Jason Proctor jason at redfish.net
Tue Nov 23 20:15:06 CET 2010


>On 11/23/10, grant at musictechnologiesgroup.com
><grant at musictechnologiesgroup.com> wrote:
>>>  pro-question time: in assembly, I rely heavily on the overflow bit
>>>  being set to detect wrap-around, e.g. in 8-bit registers.  But these
>>>  days I program mainly in C and I can't figure out how to access that
>>>  overflow bit.
>>>  I have gone so far as to use 7-bit numbers and treat the MSB as an
>>>  overflow, but does anyone know how to read the CPU's overflow bit from
>>>  C?
>>
>>  Admittedly it hurts at first moving to C (and procedural methods). I
>>  don't think you want to look at the overflow bit. It's too hardware and
>>  compiler dependent. The nice thing about C, when used "properly" is that
>>  the code really is quite portable.  I think in order to really benefit
>>  from C you need to allow yourself to accept the spirit of it. Same goes
>>  for C++ -- if you don't adopt the spirit you just keep writing C and
>>  missing out on the great benefits.  So I would say to try and think at a
>>  slightly higher level. "There are no CPU flags". The penalty is minimal
>>  and the benefits huge. Just use a for or while loop and get creative
>>  with the start and/or end conditions. If that's not intuitive try moving
>>  up to an unsigned int or doing an extra C statement before or after the
>>  loop.  Using an unsigned int now and then shouldn't be a barrier. If
>>  it's a local variable the compiler will recapture the variable space and
>>  the difference in execution speed probably one uS. I also try to avoid
>>  being "too clever".  If it's hard to understand now, it will be way hard
>>  later when you go back to revisit that code.
>>
>  > GB


At 1:27 PM -0500 11/23/10, Amos wrote:
>I love writing really "clever-looking" c code that works a whole
>complex branching operation into a single (on-screen) line of source.
>
>My compiler thinks I'm not so hot though, and seldom/never does as
>well with this kind of input as when I think about opcodes and write c
>in a more lined-out way, where each c statement only "says" one or two
>lines-of-code.  I'm learning not to be so fancy as a result.
>
>Back to the original question, I'm a big fan of RTOS for synths.
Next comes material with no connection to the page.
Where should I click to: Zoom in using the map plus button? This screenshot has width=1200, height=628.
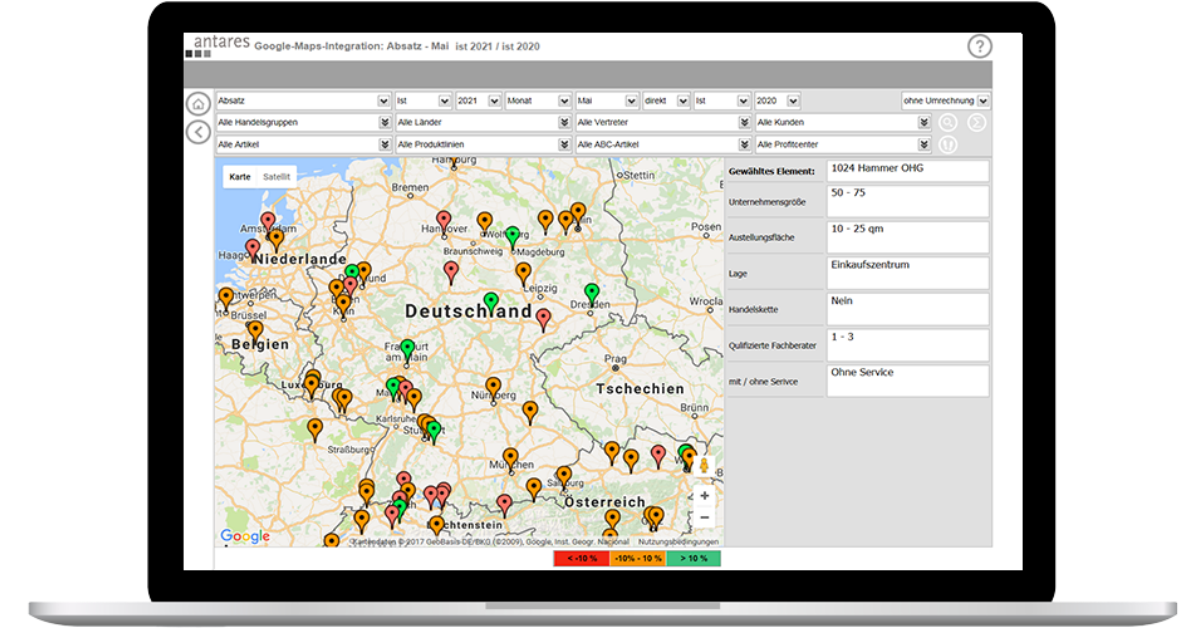click(x=705, y=495)
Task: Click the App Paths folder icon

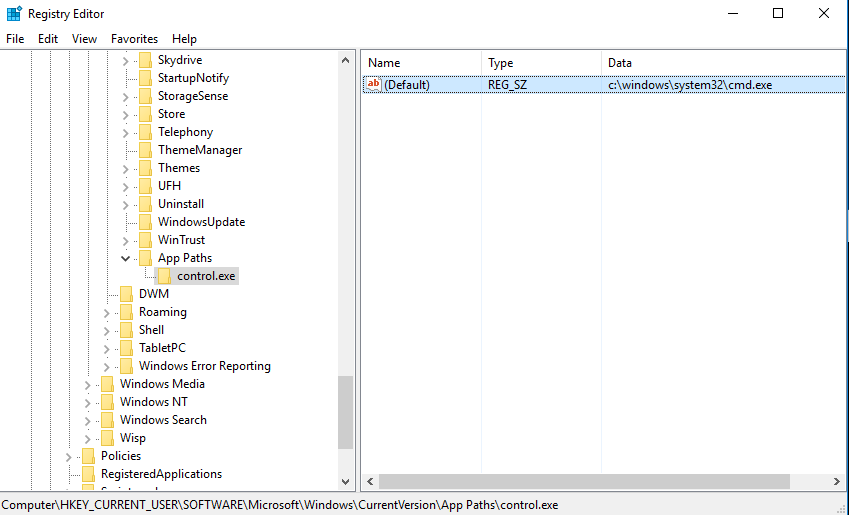Action: click(145, 258)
Fits
>very well and allows a lot of flexibility.  There are some challenges
>merging run-loop and interrupt-driven approaches to resource use; I
>use flags and simple state machines to make sure everyone is playing
>nicely.
>

#pragma convert_to_posting_style(bottom)

clever-looking code == hard to read, rarely clever-working code, 
often written in such a way to ensure job security ;-)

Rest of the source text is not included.